Monday, 14 April 2025

Chabrier Une Education Manquée

 Day 104

HChabrier Une Education Manquée

Soloists 

Collegium Musicum de Strasbourg

Roger Delage

Like most people I came to Chabrier via España, which in my view vies with L’apprenti sorcier, for the prize as the best single movement short orchestral work. I first played it in youth orchestra and have always loved its sheer verve and wit. But there is more to Chabrier than this one piece and over the years I have got to know a fair amount of his music. Without exception I have found it hugely enjoyable , elegant and sophisticated yet with a sense of fun tinged with melancholy. Indeed one of the recordings I play more than almost anything else is that astonishing recording of Reynaldo Haydn singing (to his own accompaniment) Chabrier’s I’sle Heureuse.

Chabrier did not have  much luck as an opera composer - one theatre went bankrupt soon after the premiere of one of his operas and another burned down three days after another premiere.
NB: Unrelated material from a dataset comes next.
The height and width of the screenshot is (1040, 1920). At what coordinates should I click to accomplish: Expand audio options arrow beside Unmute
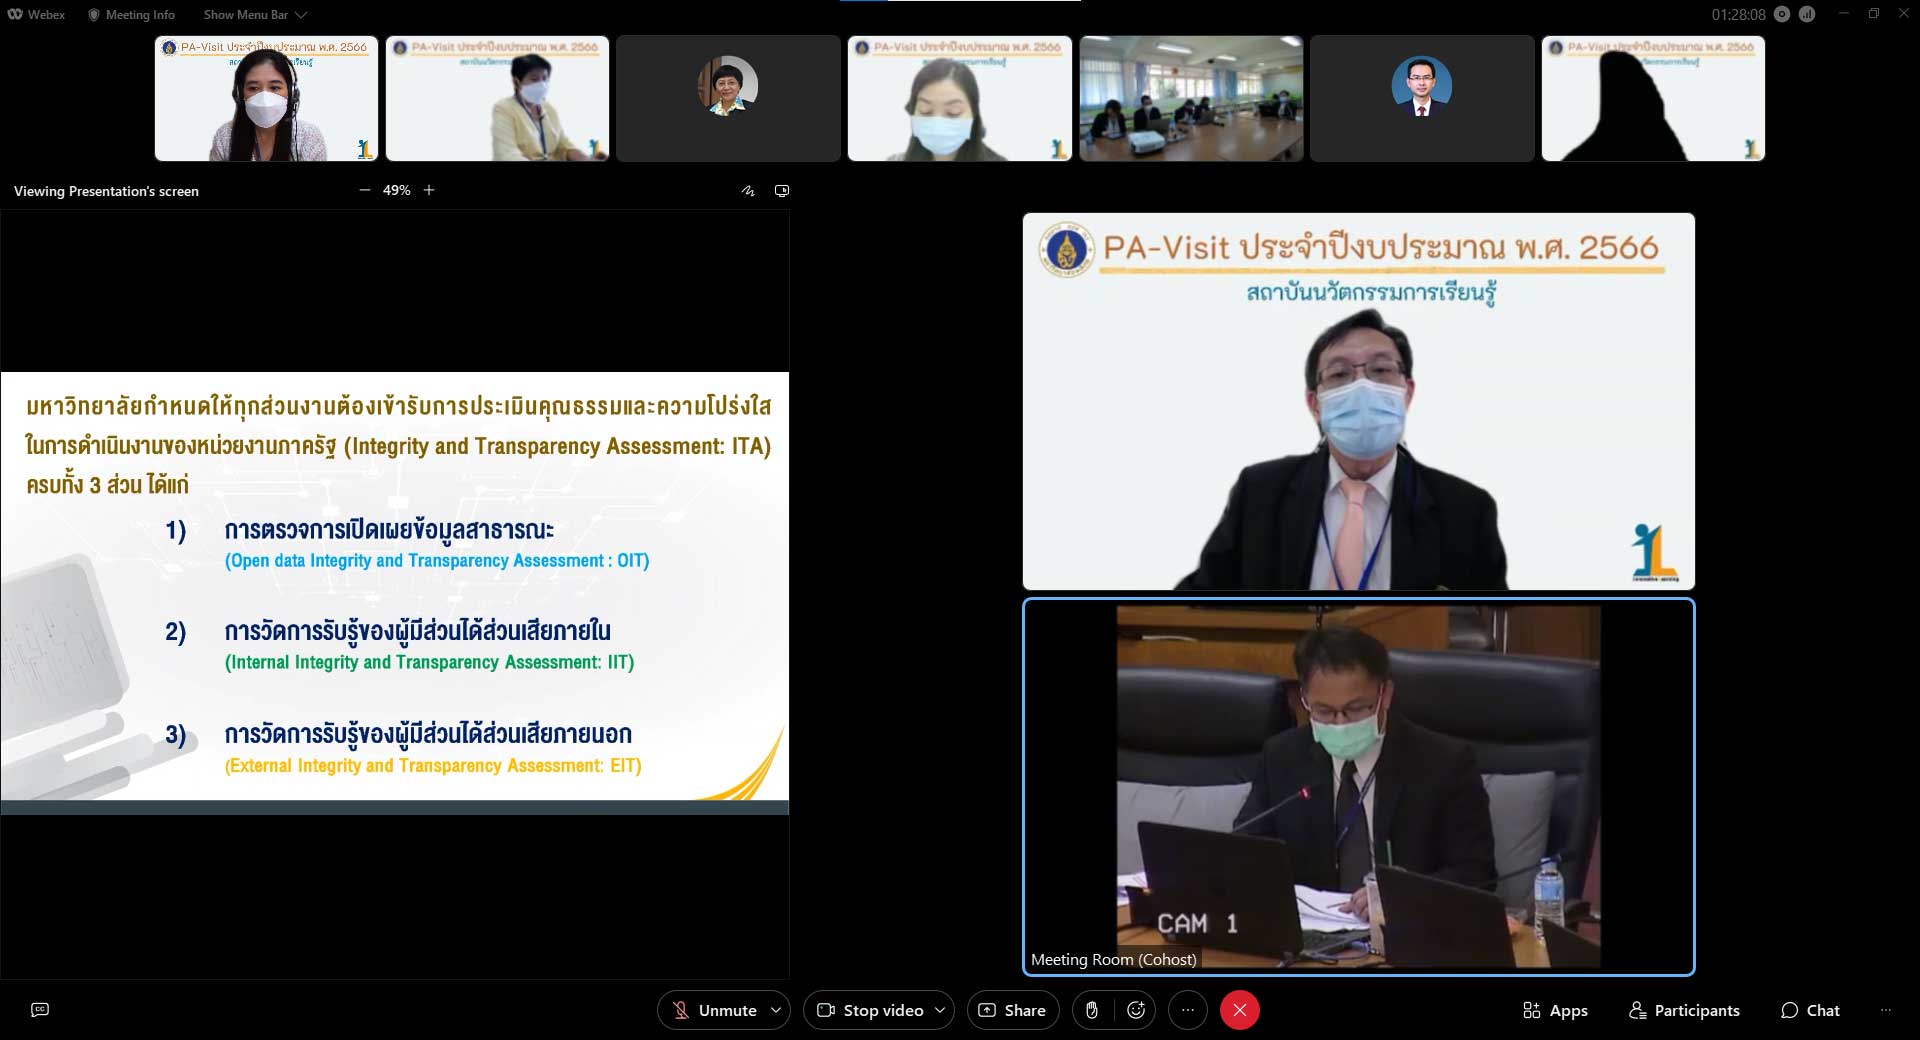click(x=776, y=1010)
He was so ill at the first performance of Gwendoline that he didn’t recognise his own music and he left his last opera Briséïs unfinished. The first act of that was completed - it is a work on a grand scale with a quite breathtaking opening scene. What a tragedy is was that it was never complete.

This opera by contrast is tiny in scale - it requires three singers a small orchestra (though the first performances were piano accompanied) and it last no more than 40 mins with dialogue. But it is a gem. Full of lyricism and humour it has a lightness of touch which is reminiscent of the best of Offenbach but also looks forward to the refined operettas of Messager and his contemporaries. One duet, where the character is showing off all of his knowledge of the categories of the arts and philosophies Hebrew, Hindu, algebra, chemistry, Greek, trigonometry, metaphysics, therapeutics, mechanics, dialectics, aesthetics, statistics, mythology, metallurgy, brings to mind the Major General from the Pirates of Penzance and, even more, Abdul Hassan, Barber of Baghdad. All three of these pieces were written more of less at the same time so they are probably all reflecting an opera buffa tradition.

This was a delightful piece and confirms to me yet again what a fabulous composer Chabrier was. He was revered by several generations of French composers and you can see why. Graham Johnson starts his notes to the Hyperion edition of Chabrier’s songs with these words There is no one like him, this adorable man, and nothing in French song, indeed in all music, which is quite like his music.  I completely agree.